TASK PROMPT: Count the lines in the records that hold the string "Click". Only the number should be given.

DATA FOR PROCESSING:
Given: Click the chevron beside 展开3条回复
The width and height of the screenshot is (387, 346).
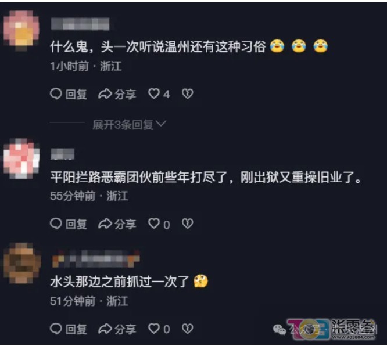Looking at the screenshot, I should point(161,124).
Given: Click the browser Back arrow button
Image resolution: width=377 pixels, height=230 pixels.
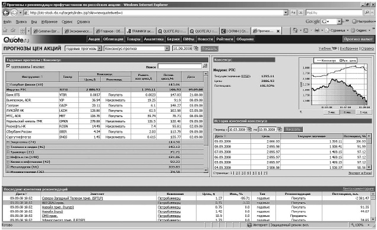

THE ANSWER: 2